Their father, we learn, has hopes of rebuilding his fortune. I guess the way we have to look at this now is that Father is Johnny Rose, Nesta is David, Elain is Alexis, and Feyre is one of Moira’s wigs because she’s doing all the damn work.

Feyre explains that they can eat half the meat that week, save the other half, and that she’ll take the hides to market. And then, CRASH! HERE COMES THE KOOL-AID MAN ONLY HE’S NOT FILLED WITH KOOL-AID HE’S FILLED WITH LAZY ABLEISM AS CHARACTERIZATION! Come with me, on a shitty, shitty journey.

My father’s ruined leg was stretched out before him, as close to the fire’s heat as it could get. The cold, or the rain, or a change in temperature always aggravated the vicious, twisted wounds around his knee. His simply carved cane was propped up against his chair—a cane he’d made for himself … and that Nesta was sometimes prone to leaving far out of his reach.

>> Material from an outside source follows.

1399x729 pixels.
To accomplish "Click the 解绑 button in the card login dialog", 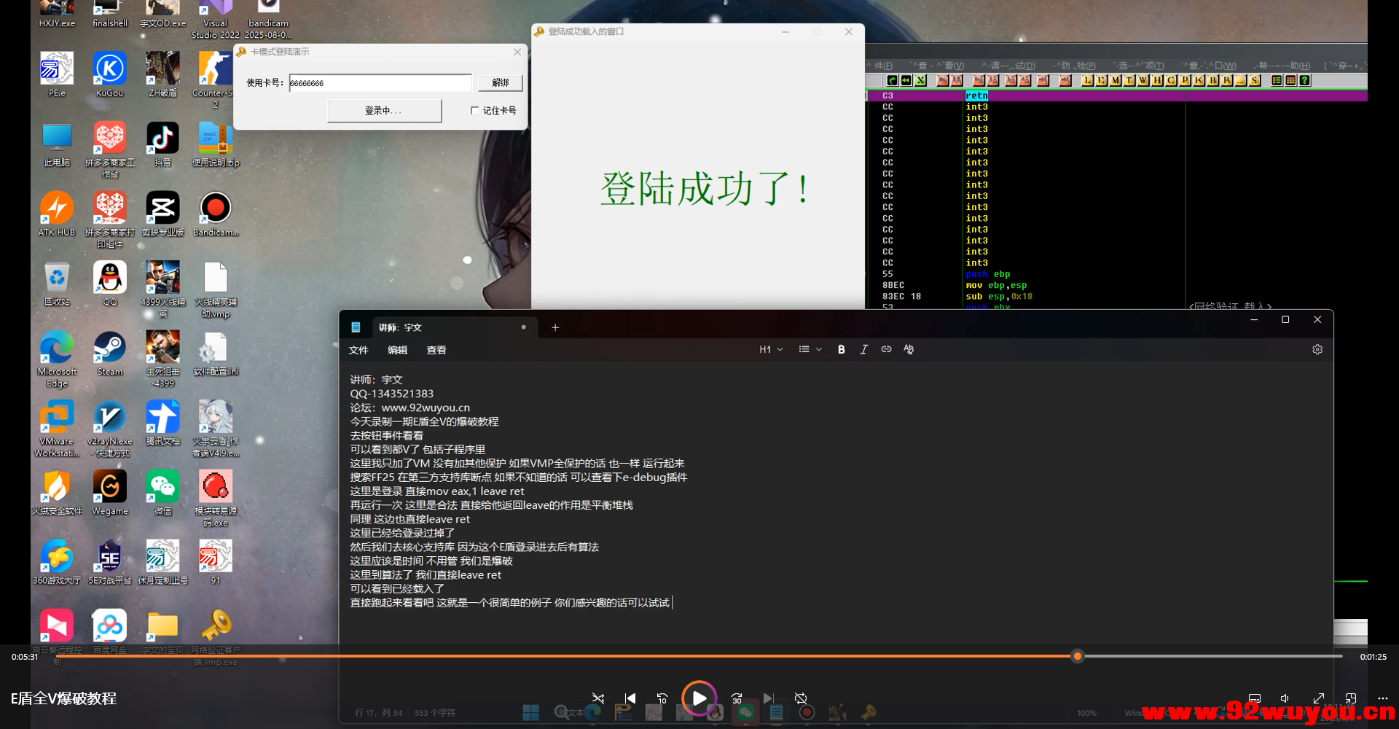I will (x=500, y=82).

 He could find work if he wasn’t so ashamed, Nesta always said when I hissed about it. She hated him for the injury, too—for not fighting back when that creditor and his thugs had burst into the cottage and smashed his knee again and again.

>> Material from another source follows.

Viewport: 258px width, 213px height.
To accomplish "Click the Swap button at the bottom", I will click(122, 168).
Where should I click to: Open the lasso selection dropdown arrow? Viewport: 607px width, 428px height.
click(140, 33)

Now, on an earlier page there was a throw-away line about her father’s “limping presence,” and now we’ve got this character going oh, it’s terrible that this horrible bitch Nesta moves daddy’s cane so he can’t get around and she blames him for being injured in this horrible, violent attack, right? We’re supposed to be outraged at Nesta here, especially when Feyre adds this detail:

Nesta and Elain had fled into the bedroom, barricading the door. I had stayed, begging and weeping through every scream of my father, every crunch of bone. I’d soiled myself—and then vomited right on the stones before the hearth. Only then did the men leave. We never saw them again.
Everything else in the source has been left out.